To determine when humans occupied the cave, researchers used radiocarbon dating of bone fragments recovered from the upper layers and optical dating of sediments collected from all layers of the excavated profile. They measured 14 bone fragments and approximately 30,000 individual grains of feldspar and quartz minerals from 12 sediment samples to provide a robust chronological framework for the location. The dating results suggest that the deepest deposits excavated contain stone artifacts buried for over ~ 190 ka (thousand years). Sediments and stone artifacts accumulated over time until at least ~ 45 ka or even later.
To determine who occupied the cave, the researchers used sediment DNA technology to analyze 35 sediment samples taken specifically for DNA analysis during the excavation. They took 242 mammalian and human mtDNA samples, enriching the record of DNA related to ancient hominins. Interestingly, they discovered ancient human fragments that matched the Denisovan’s associated mtDNA in four different sediment layers that deposited ~ 100 ka and ~ 60 ka.

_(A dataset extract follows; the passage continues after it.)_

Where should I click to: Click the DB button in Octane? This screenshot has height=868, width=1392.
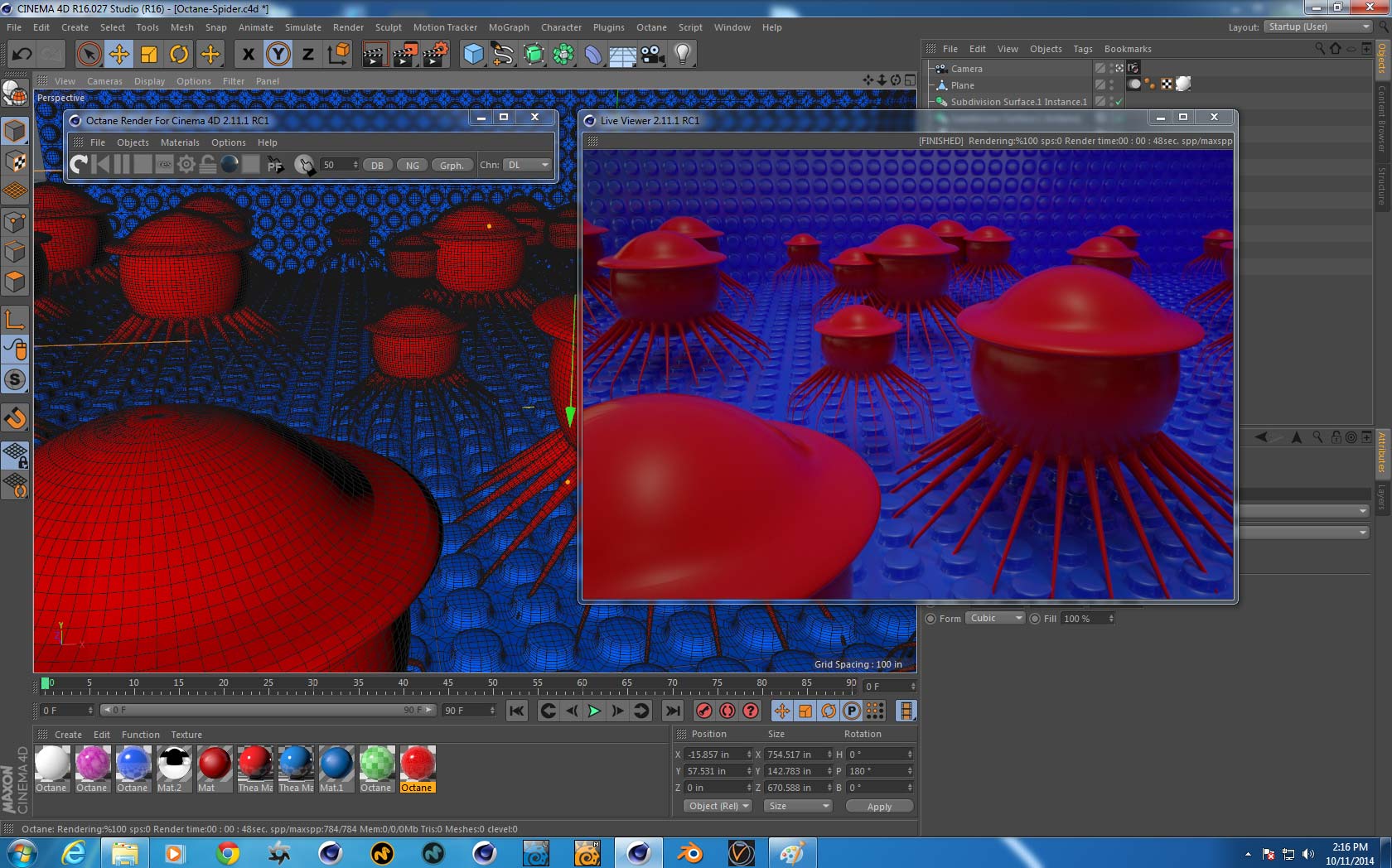point(377,165)
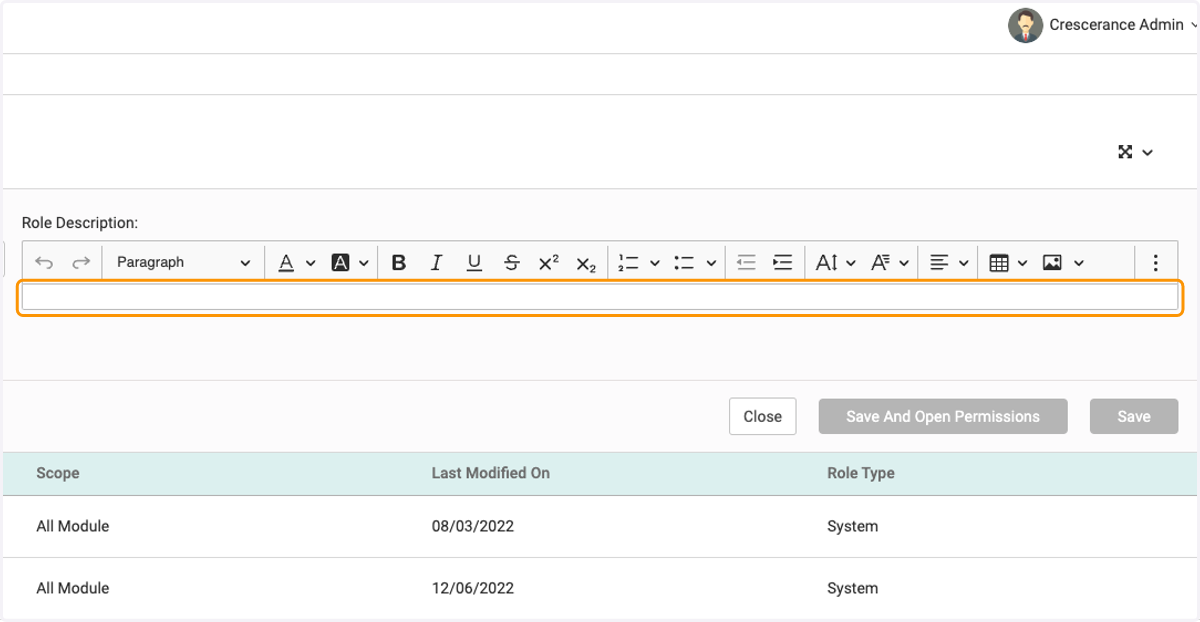Toggle Italic formatting

tap(436, 262)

Interestingly, they found that the 60 ka hominin mtDNA has the closest genetic relationship with Denisova 3 and 4 – that is, samples taken from the Denisova Cave in Altai, Russia. In contrast, mtDNA dating ~ 100 ka shows separation from the line leading to Denisova 3 and 4.
Using sediment DNA from BKC, the researchers found the first genetic evidence that Denisovans lived outside the Denisova Cave. This new study supports the idea that Denisovans had a wide geographic distribution that was not limited to Siberia, and that they may have adapted to life at high altitudes and contributed to such adaptation to modern humans on the Tibetan plateau.
However, many questions still remain open. For example, what is the newest age of the Denisovans in BKC? Due to the revised nature of the top three layers, it is difficult to directly associate the mtDNA with its deposition age, which is only 20 to 30 ka BP. Hence, it is uncertain whether or not these late Denisovans met modern humans. Furthermore, based on mtDNA, we still do not know the exact relationship between the BKC Denisovans, those from the Denisova Cave in Siberia, and modern Tibetans. Future nuclear DNA from this site could be a tool to investigate these questions further.
Reference: Zhang D., Xia H., Chen F. et al. Denisovan DNA in late Pleistocene sediments from the Baishiya karst cave on the Tibetan plateau. science. 2020; 370 (6516): 584. doi: 10.1126 / science.abb6320.